From the initial court documents:

[T]here ended up being some publicity about a year later in a technology online magazine called ‘PandoDaily’ that describes some of that evidence and that in turn alerted people in the industry, many members of our proposed class, that there might be a problem here that was different from the one that was sued on in the high-tech case.

The animators’ lawsuit, and the hi-tech suit, grew out of the Techtopus, an illegal employers’ cartel whose tentacles reached into the biggest names in hi-tech, and eventually spread across industries and oceans. Pando has been reporting on this landmark antitrust case for nearly two years now.

While the Techtopus wage-theft cartel lawsuit came to a settlement earlier this summer, the Hollywood studios have been fighting this separate and newer class action in the same court, overheard by the same judge, Lucy Koh—perhaps the most important and interesting legal mind on the intersection of law, politics, power and technology today. (Read Judge Koh’s opinion embedded below.)

I spoke to one of the plaintiffs in the original hi-tech Techtopus lawsuit, Michael Devine, the “rebel” plaintiff whose rejection of the original settlement in 2014 resulted in the plaintiffs being awarded $90 million more than originally agreed. Devine tells me he thinks the animators have a potentially stronger case in a trial by jury than tech workers do, given the fever-pitched rhetoric against tech workers in the media and culture today—even workers whose wages were stolen by their billionaire bosses at Google and Apple.

Devine told me by email,

I hope they take the animator case to trial. In the techworker case, the primary reason I agreed to settle was the prejudice against tech workers revealed in jury research. The animators will probably find more sympathetic jurors.
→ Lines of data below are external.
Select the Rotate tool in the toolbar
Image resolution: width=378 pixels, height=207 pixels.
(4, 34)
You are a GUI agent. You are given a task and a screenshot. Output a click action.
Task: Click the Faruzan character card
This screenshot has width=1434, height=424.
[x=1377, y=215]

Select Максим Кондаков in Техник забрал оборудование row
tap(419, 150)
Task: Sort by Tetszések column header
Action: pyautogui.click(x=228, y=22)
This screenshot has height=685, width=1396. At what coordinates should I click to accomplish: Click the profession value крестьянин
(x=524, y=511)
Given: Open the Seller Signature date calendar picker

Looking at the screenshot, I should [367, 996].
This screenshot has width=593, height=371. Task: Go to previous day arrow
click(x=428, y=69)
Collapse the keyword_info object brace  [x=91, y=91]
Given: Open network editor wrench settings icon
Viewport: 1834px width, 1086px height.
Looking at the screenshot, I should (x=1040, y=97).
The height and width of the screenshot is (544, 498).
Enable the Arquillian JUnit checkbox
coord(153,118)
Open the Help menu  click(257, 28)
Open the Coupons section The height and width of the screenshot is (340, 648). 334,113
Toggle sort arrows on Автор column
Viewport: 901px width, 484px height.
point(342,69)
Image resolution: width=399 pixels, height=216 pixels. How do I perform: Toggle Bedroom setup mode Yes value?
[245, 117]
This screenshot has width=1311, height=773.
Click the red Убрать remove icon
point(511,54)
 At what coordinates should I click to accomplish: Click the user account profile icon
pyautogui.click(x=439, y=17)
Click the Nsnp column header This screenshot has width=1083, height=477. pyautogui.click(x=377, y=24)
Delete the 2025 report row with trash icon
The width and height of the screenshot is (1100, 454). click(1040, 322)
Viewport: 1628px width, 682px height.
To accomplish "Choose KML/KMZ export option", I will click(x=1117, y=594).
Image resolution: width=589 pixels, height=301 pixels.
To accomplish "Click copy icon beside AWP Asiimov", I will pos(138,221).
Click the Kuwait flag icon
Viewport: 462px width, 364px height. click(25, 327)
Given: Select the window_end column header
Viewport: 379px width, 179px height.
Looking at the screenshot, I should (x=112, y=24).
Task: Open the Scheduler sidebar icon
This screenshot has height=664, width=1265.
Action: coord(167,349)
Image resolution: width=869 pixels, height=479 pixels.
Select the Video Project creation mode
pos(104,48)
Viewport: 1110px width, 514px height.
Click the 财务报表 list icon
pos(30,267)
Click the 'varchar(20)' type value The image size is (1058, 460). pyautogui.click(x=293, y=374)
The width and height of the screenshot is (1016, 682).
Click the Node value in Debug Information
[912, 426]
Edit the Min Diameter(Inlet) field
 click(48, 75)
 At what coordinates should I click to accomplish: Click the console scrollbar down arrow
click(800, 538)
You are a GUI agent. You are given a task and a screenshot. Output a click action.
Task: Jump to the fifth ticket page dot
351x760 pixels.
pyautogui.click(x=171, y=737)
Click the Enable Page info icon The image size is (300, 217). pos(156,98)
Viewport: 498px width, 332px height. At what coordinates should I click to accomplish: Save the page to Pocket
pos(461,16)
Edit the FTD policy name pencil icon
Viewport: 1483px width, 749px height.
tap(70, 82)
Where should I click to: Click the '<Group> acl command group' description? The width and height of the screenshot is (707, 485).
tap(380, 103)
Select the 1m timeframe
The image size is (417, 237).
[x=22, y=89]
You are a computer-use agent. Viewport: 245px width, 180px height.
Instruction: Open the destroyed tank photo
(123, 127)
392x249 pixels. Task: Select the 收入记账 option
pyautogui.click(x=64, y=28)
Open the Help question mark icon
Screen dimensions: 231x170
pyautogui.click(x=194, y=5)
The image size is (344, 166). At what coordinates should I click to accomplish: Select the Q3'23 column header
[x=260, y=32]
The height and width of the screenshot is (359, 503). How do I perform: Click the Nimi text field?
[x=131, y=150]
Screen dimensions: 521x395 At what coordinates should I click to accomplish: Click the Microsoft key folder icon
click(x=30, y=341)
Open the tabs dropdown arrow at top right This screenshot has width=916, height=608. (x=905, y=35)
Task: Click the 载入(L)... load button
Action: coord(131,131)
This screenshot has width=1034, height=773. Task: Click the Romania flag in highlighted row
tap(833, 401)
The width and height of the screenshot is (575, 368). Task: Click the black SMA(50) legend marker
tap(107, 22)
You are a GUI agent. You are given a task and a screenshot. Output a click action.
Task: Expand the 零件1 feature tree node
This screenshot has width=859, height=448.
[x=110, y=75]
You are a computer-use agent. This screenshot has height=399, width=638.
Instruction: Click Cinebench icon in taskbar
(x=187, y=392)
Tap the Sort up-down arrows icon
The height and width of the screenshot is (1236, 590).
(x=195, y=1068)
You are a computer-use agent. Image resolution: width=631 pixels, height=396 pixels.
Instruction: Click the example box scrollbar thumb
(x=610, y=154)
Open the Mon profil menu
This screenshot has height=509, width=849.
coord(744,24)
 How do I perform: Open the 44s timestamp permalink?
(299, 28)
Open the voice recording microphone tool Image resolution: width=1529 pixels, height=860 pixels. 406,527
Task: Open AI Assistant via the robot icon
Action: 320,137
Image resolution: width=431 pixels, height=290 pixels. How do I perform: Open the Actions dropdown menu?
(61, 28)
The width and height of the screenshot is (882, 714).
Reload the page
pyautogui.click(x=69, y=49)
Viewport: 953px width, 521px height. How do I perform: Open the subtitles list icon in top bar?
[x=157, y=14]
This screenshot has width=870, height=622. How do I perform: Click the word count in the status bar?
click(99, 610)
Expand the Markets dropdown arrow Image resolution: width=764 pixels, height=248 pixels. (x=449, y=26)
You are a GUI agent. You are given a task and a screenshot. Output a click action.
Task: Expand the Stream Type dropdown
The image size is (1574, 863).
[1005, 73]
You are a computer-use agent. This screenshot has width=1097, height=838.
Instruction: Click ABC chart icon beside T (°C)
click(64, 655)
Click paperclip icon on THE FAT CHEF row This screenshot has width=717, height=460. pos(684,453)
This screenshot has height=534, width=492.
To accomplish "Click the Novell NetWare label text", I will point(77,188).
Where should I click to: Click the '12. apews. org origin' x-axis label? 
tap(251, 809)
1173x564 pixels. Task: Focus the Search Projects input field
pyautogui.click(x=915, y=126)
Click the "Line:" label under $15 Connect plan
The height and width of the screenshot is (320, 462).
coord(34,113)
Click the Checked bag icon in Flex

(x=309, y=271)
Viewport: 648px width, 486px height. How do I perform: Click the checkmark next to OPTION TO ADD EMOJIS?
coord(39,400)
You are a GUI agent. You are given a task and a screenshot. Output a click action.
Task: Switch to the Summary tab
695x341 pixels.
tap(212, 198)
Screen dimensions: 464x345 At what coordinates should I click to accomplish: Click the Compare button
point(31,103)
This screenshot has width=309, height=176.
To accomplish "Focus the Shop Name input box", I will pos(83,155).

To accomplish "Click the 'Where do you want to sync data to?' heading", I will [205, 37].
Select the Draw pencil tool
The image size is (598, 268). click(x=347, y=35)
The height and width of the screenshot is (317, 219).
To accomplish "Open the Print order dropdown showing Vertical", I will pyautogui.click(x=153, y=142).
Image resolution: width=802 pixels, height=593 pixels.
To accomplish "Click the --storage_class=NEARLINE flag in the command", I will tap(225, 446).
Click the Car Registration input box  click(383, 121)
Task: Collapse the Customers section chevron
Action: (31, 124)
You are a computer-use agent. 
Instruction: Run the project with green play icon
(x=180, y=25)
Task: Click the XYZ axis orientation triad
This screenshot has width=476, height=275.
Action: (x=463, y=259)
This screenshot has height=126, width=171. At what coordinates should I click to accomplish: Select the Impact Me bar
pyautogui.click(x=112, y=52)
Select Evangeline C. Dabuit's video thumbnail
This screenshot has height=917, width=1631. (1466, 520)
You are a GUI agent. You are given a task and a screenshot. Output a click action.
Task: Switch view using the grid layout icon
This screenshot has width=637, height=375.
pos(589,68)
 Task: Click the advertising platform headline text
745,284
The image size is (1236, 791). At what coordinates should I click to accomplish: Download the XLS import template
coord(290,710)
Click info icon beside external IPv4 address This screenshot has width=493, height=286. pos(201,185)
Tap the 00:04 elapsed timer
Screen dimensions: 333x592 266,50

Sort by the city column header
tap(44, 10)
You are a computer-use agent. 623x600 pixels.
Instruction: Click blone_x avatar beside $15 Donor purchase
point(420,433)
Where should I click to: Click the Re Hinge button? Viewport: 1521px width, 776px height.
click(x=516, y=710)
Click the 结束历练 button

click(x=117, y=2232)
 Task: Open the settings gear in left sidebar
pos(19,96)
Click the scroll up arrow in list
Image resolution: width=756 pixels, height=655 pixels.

I also hope the earlier settlement in our case, with Lucas Film, Pixar, and Intuit, does not set a benchmark for the animator case: I agreed to that settlement purely for strategic reasons and I think it was grossly inadequate given that George Lucas is the progenitor of the felony conspiracy.

It is one of the bitter ironies—stupidities, actually—of the anti-tech backlash today that the all-powerful employers and executives at Apple and Google can harness anti-tech populism to screw their own workers and enrich themselves.